Property investors are back - what it means for NZ’s capital investors. image
Published October 10th, 2024 in Investment Education

New signs are emerging of renewed interest in New Zealand's property market. According to CoreLogic’s October Housing Chart Pack, mortgaged multiple property owners (MPOs)—often called “mum and dad” investors—made up 22.6% of all property purchases in September.

This resurgence invites questions about the broader investment landscape. Are there parallels between renewed interest in property and increased activity in other areas like shares, startups, and capital raising?

Below, we explore some parallels between housing market trends and broader investment activity, examining whether these sectors influence each other and what trends might emerge.

1. Investor confidence and economic cycles
When investor confidence rises, housing markets and other investment avenues, like stocks and startups, often see simultaneous surges. High investor confidence tends to drive capital across multiple sectors.

Conversely, during economic downturns or high inflationary periods, all types of investments—housing, stocks, and venture funding—may face slowdowns. New Zealand's recent economic climate has seen signs of easing inflation, which often encourages investors back into property markets, with flow-on effects for venture funding and stocks.

2. Interest rates and borrowing costs
In New Zealand, as in other countries, low interest rates reduce the cost of borrowing, making property investment and venture funding more attractive. Low rates can encourage investors to diversify into real estate and growth-oriented sectors like startups, where long-term gains may be anticipated.

When interest rates rise, property and high-risk investments (like startups) might feel the squeeze due to higher borrowing costs. However, some investors may view housing as a more stable asset class in such periods, potentially at the expense of startups and stocks, which can be more volatile.

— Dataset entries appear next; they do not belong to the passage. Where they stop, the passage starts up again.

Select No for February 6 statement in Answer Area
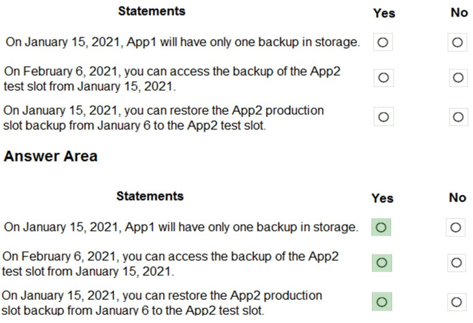Viewport: 473px width, 323px height. tap(456, 262)
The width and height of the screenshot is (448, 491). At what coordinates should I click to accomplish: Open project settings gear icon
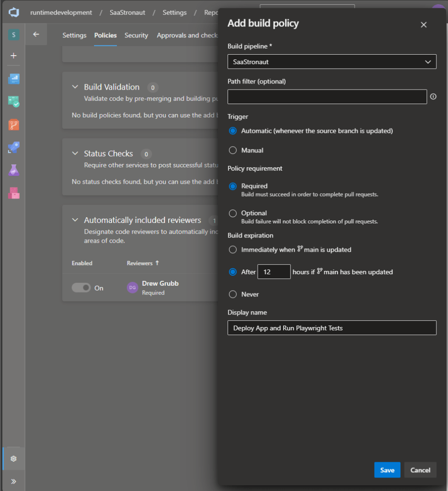tap(13, 459)
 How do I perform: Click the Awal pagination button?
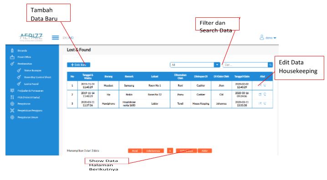coord(135,150)
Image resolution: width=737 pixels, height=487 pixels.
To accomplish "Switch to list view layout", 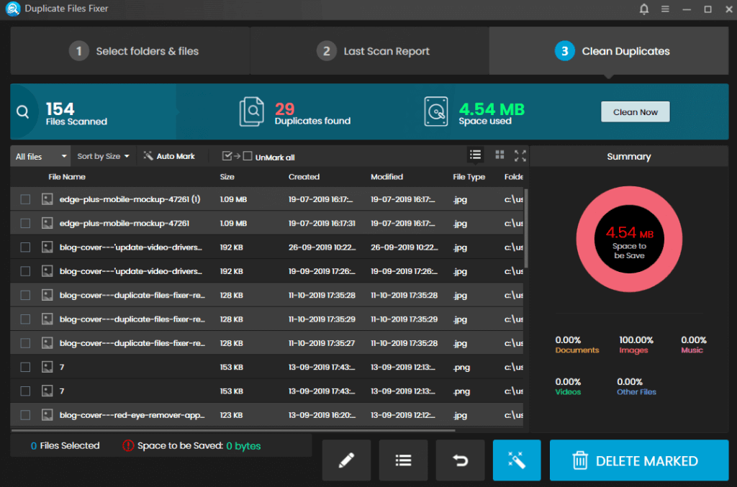I will click(475, 155).
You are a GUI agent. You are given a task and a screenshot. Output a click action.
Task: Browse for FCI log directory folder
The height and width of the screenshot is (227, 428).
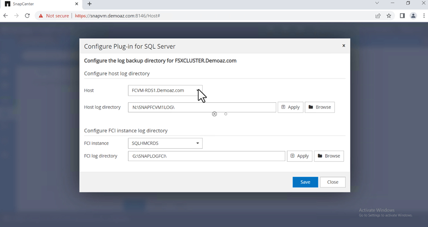329,156
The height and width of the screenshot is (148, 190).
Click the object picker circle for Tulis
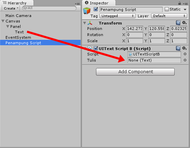point(185,60)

3. Liquidity and risk tolerance
The liquidity of stocks often makes them a go-to choice for investors who want flexibility. Real estate, however, ties up capital longer, which can mean those entering the housing market are more committed to the asset class. When property markets see more investment, it can indicate higher risk tolerance in the economy, benefiting startups and capital-raising initiatives as well.

4. Trends in wealth generation and allocation
As investors gain from rising property values, they may use that equity for diversified investments, including angel investments and startups. For example, individuals who've gained from a strong property market might allocate some profits toward high-growth potential sectors like technology startups, creating a cycle where real estate gains fuel innovation.

In contrast, any softening in the property market can restrict cash flow, as homeowners and investors lose refinancing options. This could tighten available funds for early-stage investing, affecting capital-raising rounds for startups.

While property and startup investments are distinct in nature, they are both heavily influenced by economic conditions, interest rates, investor confidence, and regulatory policies. A robust housing market often signals economic stability, which can ripple into higher investment in startups and shares.